Ilhéus, provavelmente, decorrentes de práticas econômicas e relações sócio-afetivas estabelecidas naquela localidade. É ilustrativo o caso de Fortunato:

Havendo-se recolhido do Quilombo do Borrachudo (já pelo receio da entrada das Tropas) o escravo Fortunato, do Tenente Coronel Manuel Martins de Lima, e tendo-lhe eu requisitado a prestarmos para Guia da Expedição, a bem de salvá-la das armadilhas dispostas pelos negros (...) (APEB, Juízes, Barra do Rio de Contas, cx. 744, maço 2246)

Sabe-se que, o pedido feito pelo comandante das tropas, o alferes Sá, não foi atendido pelo ex-residente do Borrachudo. Mais quais seriam os motivos atrelados à desobediência do cativo, que, poderia naquela circunstância ganhar algumas vantagens, inclusive, a pena amenizada, ao denunciar seus ex-companheiros de vida quilombola? Desconhece-se como Fortunato conseguiu se sair das malhas do comandante, já que pesava sobre ele denúncias de crimes.

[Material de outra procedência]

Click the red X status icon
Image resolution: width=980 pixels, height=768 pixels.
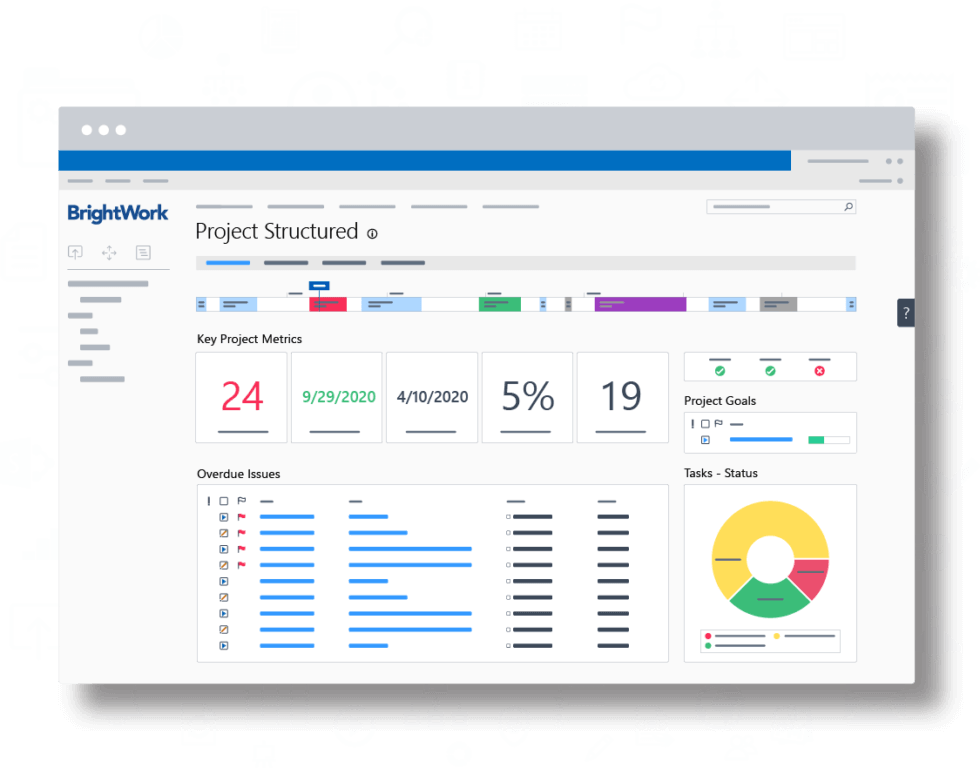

As fontes, apesar de reticentes, apontam indiretamente o motivo iminente de tal recusa: questões econômicas. Presume-se que, Fortunato, juntamente com Bernardo, Victoriano, Ignácio, Mariano, Miguel, e a escrava Florinda, estes últimos, cativos de Ilhéus, fizessem uma ponte de ligação entre quilombolas e àqueles interessados em seus produtos. Em geral, assenzalados, quilombolas e libertos eram tanto consumidores quanto vendedores de produtos diversos. Não foi mencionado na documentação o que Fortunato mercadejava em Ilhéus, mas sabe-se que era “clandestino”. O que faz supor que fazia o comércio de utensílios roubados e/ou produzidos nos quilombos, tais como farinha de mandioca, frutas e verduras. Outra questão suscita-se a partir da experiência de Fortunato: onde, de fato, se realizava, em Ilhéus, esse comércio?

Elenca-se, de imediato, às feiras formadas no Termo da Vila de São Jorge dos Ilhéus. Nesses espaços, os escravos vendiam produtos agrícolas cultivados em suas roças, além de utensílios domésticos. Fortunato, assim como outros residentes do Borrachudo, provavelmente devem ter lançado mão desse expediente para fazer circular a produção. Contudo, as feiras não obedecem apenas a critérios econômicos. Nesses locais de sociabilidades, escravos e quilombolas encontravam-se com parentes e amigos, e assim, renovavam-se os laços de amizade e solidariedade, os quais eram acionados em momentos de extrema necessidade (MAHONY, 2001).

Não obstante as parcas evidências documentais, constatou-se vestígios dos espaços de vivências dos negros do Borrachudo. De fato, esta territorialidade que abarcou vilas e setores sociais diversos estava assentada nas experiências de trabalho

dos escravos e das relações econômicas estabelecidas entre as localidades de Barra do Rio de Contas, Maraú, Camamu e Ilhéus.